# Programs not showing up on Control Panel's Add/Remove



## larryjr88 (Mar 9, 2008)

I'm using Vista 32 Ultimate and I downloaded some crap I want to uninstall, but they won't show up on the Add/Remove programs control panel thing.

I know they exists because their directories are in Program Files, and I have working icons on my desktop. Also, there's no uninstall executable inside of the program file itself.

What can I do to uninstall this stuff?


Thanks


----------



## jcgriff2 (Sep 30, 2007)

larryjr88 said:


> I'm using Vista 32 Ultimate and I downloaded some crap I want to uninstall, but they won't show up on the Add/Remove programs control panel thing.
> 
> I know they exists because their directories are in Program Files, and I have working icons on my desktop. Also, there's no uninstall executable inside of the program file itself.
> 
> ...





Hi larryjr88. . .

Welcome to the Tech Support Forum - Vista Support!

I would use CCleaner found HERE. Simply download CCleaner, install, Right-click on the CCleaner icon, Select "Run as Administrator", select "Tools" (left side - center), and a list of installed programs should appear.

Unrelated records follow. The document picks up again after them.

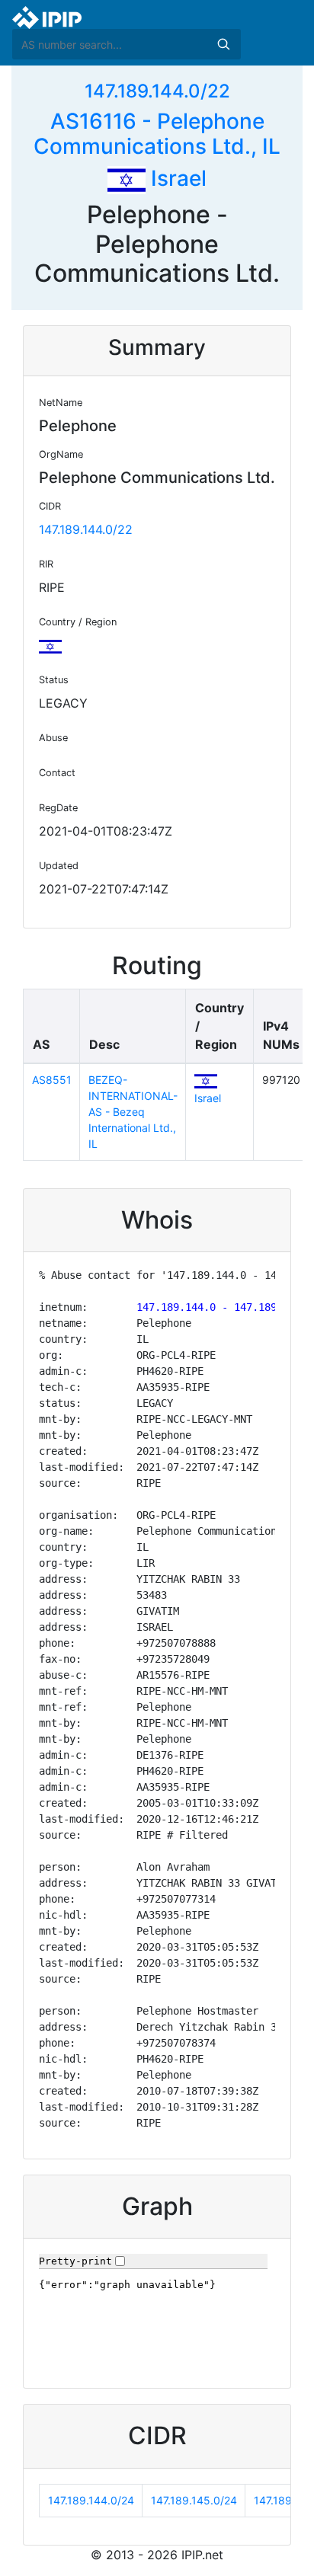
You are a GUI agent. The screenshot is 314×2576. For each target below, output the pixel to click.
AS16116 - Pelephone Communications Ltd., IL (157, 134)
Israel (176, 178)
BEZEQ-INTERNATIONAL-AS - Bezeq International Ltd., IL (133, 1111)
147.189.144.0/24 (91, 2500)
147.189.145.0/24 (194, 2500)
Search (223, 44)
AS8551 (52, 1079)
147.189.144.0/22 (157, 91)
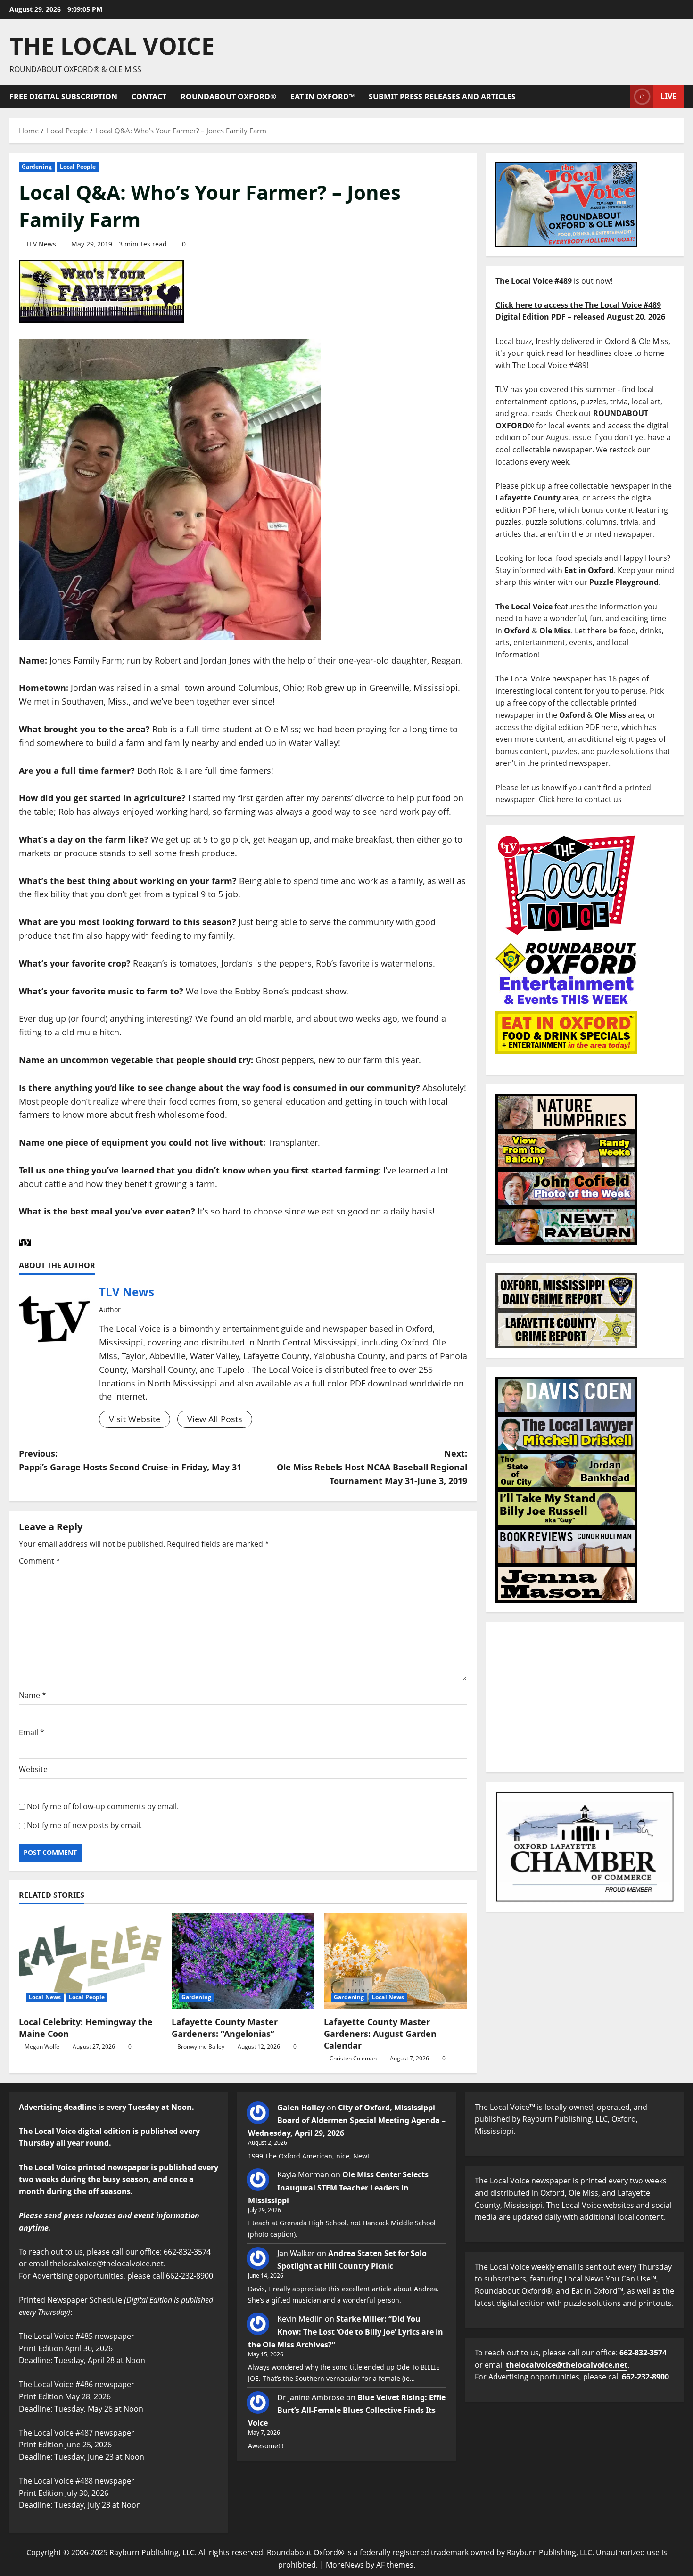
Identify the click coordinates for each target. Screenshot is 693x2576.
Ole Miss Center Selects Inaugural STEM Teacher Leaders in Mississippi (338, 2187)
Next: (372, 1467)
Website (33, 1769)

Typically, CCleaner lists more installed programs than Windows Uninstall Programs does.

Good Luck to you.

Regards. . .

jcgriff2


----------



## starrlara (Mar 5, 2009)

Hello,
I have windows xp, and the list of games, etc that I would like to remove to create more memory does not show up even with right clicking the PC cleaner and going to tools. How can I remove these, as I need more memory.
Thanks,
Starr


----------